The iShares Cybersecurity and Tech ETF (NYSEARCA:IHAK) contains a lot of tech exposures that also have meaningful cybersecurity offerings. We think cybersec is one of the most economically interesting parts of tech due to how non-discretionary it is. Also, it’s an area that is still ripe for innovation with AI and platforms and infrastructure that could revolutionise the field. The issue is the higher for longer environment. It has an outsized impact on high multiple stocks which dominate IHAK. We are underweight tech in general.
IHAK Breakdown
Let’s begin with a quick breakdown of what’s in IHAK.
There is no particular skew in the top holdings, and the portfolio doesn’t have an obscene number of stocks in it either just 37.
The portfolio is not value-weighted, it is quite uniformly weighted meaning a lot of emphasis is being given to mid-cap stocks than is usual. This might have played in IHAK’s favour since mid-cap generally is less mined than large cap, but the IHAK PE is actually above that of other more broad iShares tech ETFs, meaning that markets are pricing in the fact that mid-caps are going to have more scope for growth just by being smaller and more idiosyncratic.
The expense ratio is a little higher at 0.47% compared to what you’d expect from a tech ETF, likely because they are not relying on value-weighted rebalancing.
The PE of the ETF is 34x, which is pretty consistent with what you’d expect from a tech ETF.
Bottom Line
Cybersec is relatively under-expensed across corporates considering how important it is to protect cyber-assets. That makes its secular growth excellent. There are also a lot of emerging opportunities in cybersec, including data pooling and inert-corporate cooperation in order to build up AI models that are going to perform better in detecting irregular activity and prevent attacks or other crime. There are platform economics and other network effects to be had in cybersec.
The problem is the valuations in the current environment. While tech has driven US indices into overperformance, it was under the assumption of a soft landing and pricing in a turnaround in rates quite soon. Even smart money bond markets were doing this. But a revision in this expectation deals a particularly sharp blow to all tech issues with high multiples, since the high multiples imply long horizons and therefore compounded discounting effects have an outsized impact on value. While markets have slightly retraced, there is only downside as higher costs of capital become modelled further and further into the horizons of valuation models by market makers and allocators.

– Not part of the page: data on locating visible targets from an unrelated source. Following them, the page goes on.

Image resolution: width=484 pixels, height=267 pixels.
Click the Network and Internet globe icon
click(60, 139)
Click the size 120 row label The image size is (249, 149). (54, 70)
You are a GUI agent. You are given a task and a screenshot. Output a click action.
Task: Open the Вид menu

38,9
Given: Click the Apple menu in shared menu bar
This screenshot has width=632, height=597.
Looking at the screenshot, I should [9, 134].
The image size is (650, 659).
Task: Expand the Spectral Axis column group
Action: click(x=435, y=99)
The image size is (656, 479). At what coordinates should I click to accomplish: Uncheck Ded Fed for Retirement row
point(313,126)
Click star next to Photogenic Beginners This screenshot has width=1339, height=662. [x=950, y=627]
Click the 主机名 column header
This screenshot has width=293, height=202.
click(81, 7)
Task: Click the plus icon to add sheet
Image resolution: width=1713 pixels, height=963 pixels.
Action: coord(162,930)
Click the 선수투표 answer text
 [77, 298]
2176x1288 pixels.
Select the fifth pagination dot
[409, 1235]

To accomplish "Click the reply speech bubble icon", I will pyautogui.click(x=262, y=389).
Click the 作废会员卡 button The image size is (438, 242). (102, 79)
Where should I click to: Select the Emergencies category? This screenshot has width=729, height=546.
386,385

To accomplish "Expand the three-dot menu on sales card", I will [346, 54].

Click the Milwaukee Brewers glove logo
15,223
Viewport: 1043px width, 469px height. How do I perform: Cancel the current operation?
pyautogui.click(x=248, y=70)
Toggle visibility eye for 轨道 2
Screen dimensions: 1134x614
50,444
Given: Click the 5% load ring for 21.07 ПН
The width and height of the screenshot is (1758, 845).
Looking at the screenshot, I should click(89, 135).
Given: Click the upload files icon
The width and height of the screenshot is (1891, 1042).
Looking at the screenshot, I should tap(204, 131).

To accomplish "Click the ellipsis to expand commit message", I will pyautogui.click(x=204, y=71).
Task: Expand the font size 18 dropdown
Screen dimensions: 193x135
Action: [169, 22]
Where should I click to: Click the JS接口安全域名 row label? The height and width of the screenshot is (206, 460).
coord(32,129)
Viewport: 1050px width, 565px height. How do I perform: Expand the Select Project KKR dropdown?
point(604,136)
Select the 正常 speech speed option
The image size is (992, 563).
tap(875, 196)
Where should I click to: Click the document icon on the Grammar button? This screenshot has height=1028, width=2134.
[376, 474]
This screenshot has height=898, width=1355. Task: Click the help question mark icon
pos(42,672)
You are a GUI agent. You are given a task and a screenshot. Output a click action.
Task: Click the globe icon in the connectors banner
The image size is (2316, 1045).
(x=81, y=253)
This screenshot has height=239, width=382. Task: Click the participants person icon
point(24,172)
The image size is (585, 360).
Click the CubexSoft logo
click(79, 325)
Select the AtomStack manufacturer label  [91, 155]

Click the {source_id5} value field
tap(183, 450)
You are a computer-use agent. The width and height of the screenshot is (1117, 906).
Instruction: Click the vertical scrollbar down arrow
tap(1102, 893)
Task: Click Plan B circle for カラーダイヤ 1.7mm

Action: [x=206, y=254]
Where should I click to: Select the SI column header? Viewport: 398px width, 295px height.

The trouble is that real inflationary forces are looking secular. While tit-for-tat price hiking may stop as the economy slows down, which it is, deglobalisation and general economic nationalism is going to put a higher baseline on where rates can be and where inflation will be. Less friendly governments which control important resources such as fertilisers, refineries and oil reserves, have a lot of incentive to keep prices high and pressure their adversaries, which they are doing right now. The yield curve shows higher long-term rate expectations than just a few weeks ago. But even a few weeks ago, tech valuations had been ignoring the fact that long-term rates were anyway well above 4%, closer to 5%. There is no chance that that’s the discount rate being used in tech valuations considering how close tech indices are to 2021 all-time highs.
While the rest of tech may be more exposed to discretionary cuts than the stocks in IHAK, where IHAK is exposed to more non-discretionary business, the valuation is still a problem across tech. With the rather high expense ratios on IHAK too, we don’t want to play the long game with it either since we really do expect more imminent downside. We pass on IHAK.